Este ano, o Natal chegou mais cedo pra mim.
Foi no dia 22 de dezembro, durante o aniversário de quatro anos da filha de uma amiga minha. Não que o Papai Noel tenha caducado de vez e entrado pela chaminé da casa da Salisbury Road antes do previsto. O meu presente foi, na verdade, algumas das comidas servidas na festa.
Logo que chegamos no lugar, dei uma olhada rápida na mesa posta e cheia de doces coloridos e salgadinhos artificiais e achei que teria problemas diplomáticos com a mãe da aniversariante, ao tentar explicar para minha filha por que ela não poderia ingerir aquele tipo de 'alimento'. Mas minha menina ficou tão ocupada com os jogos e as brincadeira da festinha que não passou nem perto do 'canto proibido'.
Quem foi seduzida, em várias oportunidades, pela serpente da gula fui eu mesma.
E o diabo com a bandeja tentadora não vestia Prada, mas tinha um sorriso redondo e convidativo nos lábios ao me convencer a provar os sanduíches que ela tinha feito em casa, especialmente para mim.

(Dados coletados)
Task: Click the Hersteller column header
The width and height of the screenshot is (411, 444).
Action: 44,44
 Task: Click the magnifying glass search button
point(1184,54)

#### O QUE FAZER:
Liste todos os tipos de comida citados no relato sobre a festa de aniversário. Não é preciso consultar as linhas para resolver esta tarefa.

#### RESOLUÇÃO DO EXERCÍCIO:
doces coloridos; salgadinhos artificiais; sanduíches